A month later, on June 29, 2018 a terrorist was killed in a gunfight with the army in Kachama forest of North Kashmir’s Kupwara district and since his identity could not be established, he was buried as an unidentified terrorist. However, some days later, one Ghulam Ahmad Bhat, resident of Nasti Mohalla, Old Barzulla, Srinagar, submitted an application to District Magistrate Kupwara intimating that after seeing the photograph of this unidentified terrorist on social media and later at the local police station, he realised that it was his son named Mudasir Ahmad Bhat. It later emerged that even though Mudasir had gone missing since 2016, since his family members never filed a missing report, the police weren’t aware of Mudasir having joined militancy. After DNA tests confirmed his father’s claim, the body of Mudasir was exhumed and handed over to him.

The reason for citing these two incidents is only to highlight the harsh reality that terrorist groups often disown their dead in order to conceal the exact magnitude of their losses, even if it results in the deceased being buried unsung and as an unknown entity, far away from their native place.  Resultantly, the unfortunate family members of such deceased terrorists are only able to establish the identity of their kith and kin after they have seen their photos that have been released by police and the time lag between release of photos and identification by family members may vary from a few days to even weeks or months.

However, the sequence of events starting from the encounter, followed by photos of unidentified terrorists being released, relatives identifying their kin from the same and thereafter approaching the authorities to claim the dead bodies, that has remained unchanged ever since terrorism erupted in Kashmir three decades ago, now seems to be a new trend!

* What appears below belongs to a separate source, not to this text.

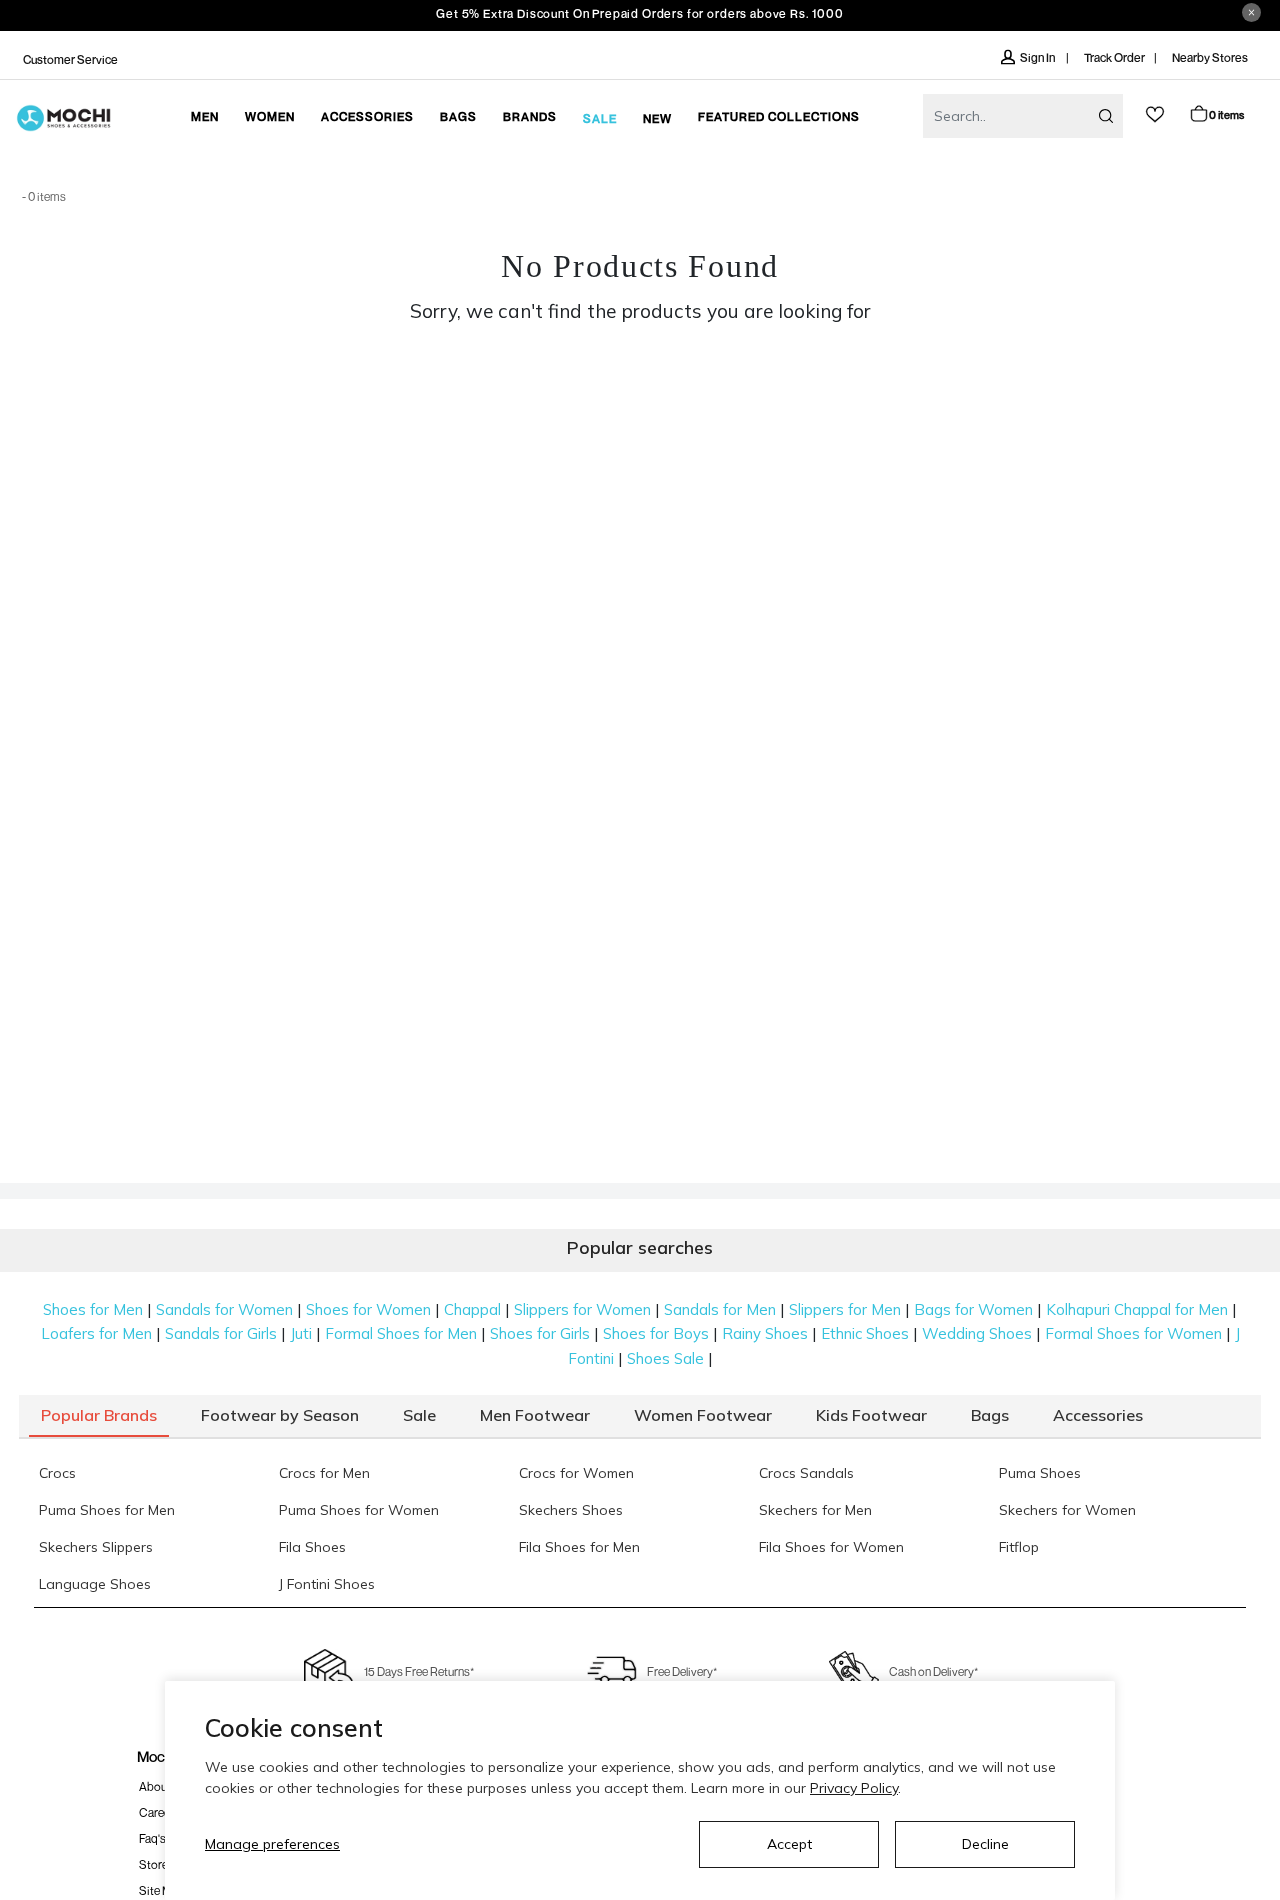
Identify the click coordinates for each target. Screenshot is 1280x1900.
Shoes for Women (368, 1309)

On April 5, the Indian Army gunned down five terrorists near the LoC in Keran sector of North Kashmir’s Kupwara district. However, even while identification process of the deceased was still in progress and their photos hadn’t been released, people claiming to be related to three of them (two families from Shopian and one from Kulgam) had already reached Kupwara to claim their bodies. Such a development is both unprecedented and interesting, because it’s inconceivable as to how, without even seeing photographs of the deceased, family members of three slain terrorists are so sure of their identity that they have even reached Kupwara all the way from South Kashmir!

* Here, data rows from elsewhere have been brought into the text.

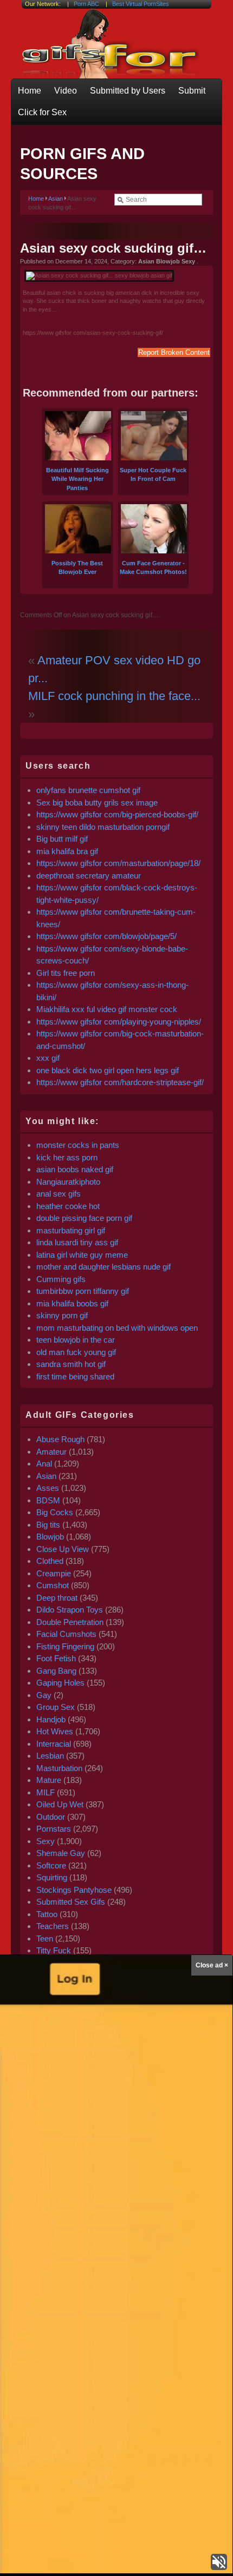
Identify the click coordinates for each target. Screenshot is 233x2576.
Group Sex (55, 1707)
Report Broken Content (174, 352)
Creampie (53, 1573)
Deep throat (56, 1597)
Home (29, 90)
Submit (191, 90)
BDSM (48, 1500)
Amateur (51, 1451)
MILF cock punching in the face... (114, 696)
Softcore (51, 1865)
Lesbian (50, 1755)
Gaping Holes (60, 1682)
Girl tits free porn (65, 972)
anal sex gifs (58, 1193)
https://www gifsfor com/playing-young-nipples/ (118, 1021)
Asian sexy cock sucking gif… (113, 248)
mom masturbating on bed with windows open (117, 1327)
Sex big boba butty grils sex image (97, 802)
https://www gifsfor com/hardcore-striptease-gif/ (120, 1082)
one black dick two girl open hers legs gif (107, 1070)
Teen (44, 1938)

The most logical explanation is that due to the fear of being castigated by the international community for continuing its proxy war in Kashmir through cross-border terrorism even during times of Covid-19 pandemic, Pakistan Army has instructed terrorist groups not to issue their standard statements declaring the deceased as ‘martyrs’ and lauding their ‘valour’. But since three out of the five slain terrorists are Kashmiris, the terrorist group to which they belonged didn’t want to risk incurring public wrath by concealing their identity. So, instead of making a public announcement, they decided to quietly convey this news to family members of the deceased through their over-ground workers (OGWs).

But Islamabad is literally getting away with murder only because New Delhi’s counter-offensive on Pakistan’s proxy war is woefully pathetic. Compare the consistency of Islamabad’s Kashmir rhetoric, with New Delhi’s knee-jerk response to Pakistan Army’s brazen patronage of proscribed terrorist groups. Be it the South Asian Speakers’ Summit on ‘Achieving the Sustainable Goals’ in Maldives, UNICEF’s South Asian Parliamentarian Conference on Children Right’s Convention in Colombo, Sri Lanka or even the recent SAARC head of states video conference on Covid-19, Kashmir was the common denominator everywhere, despite being totally out of context.

In contrast, despite Pakistan being encumbered by a surfeit of vulnerabilities, New Delhi’s diplomatic riposte is inexplicably so feeble and irresolute that the lesser we talk about it, the better it is!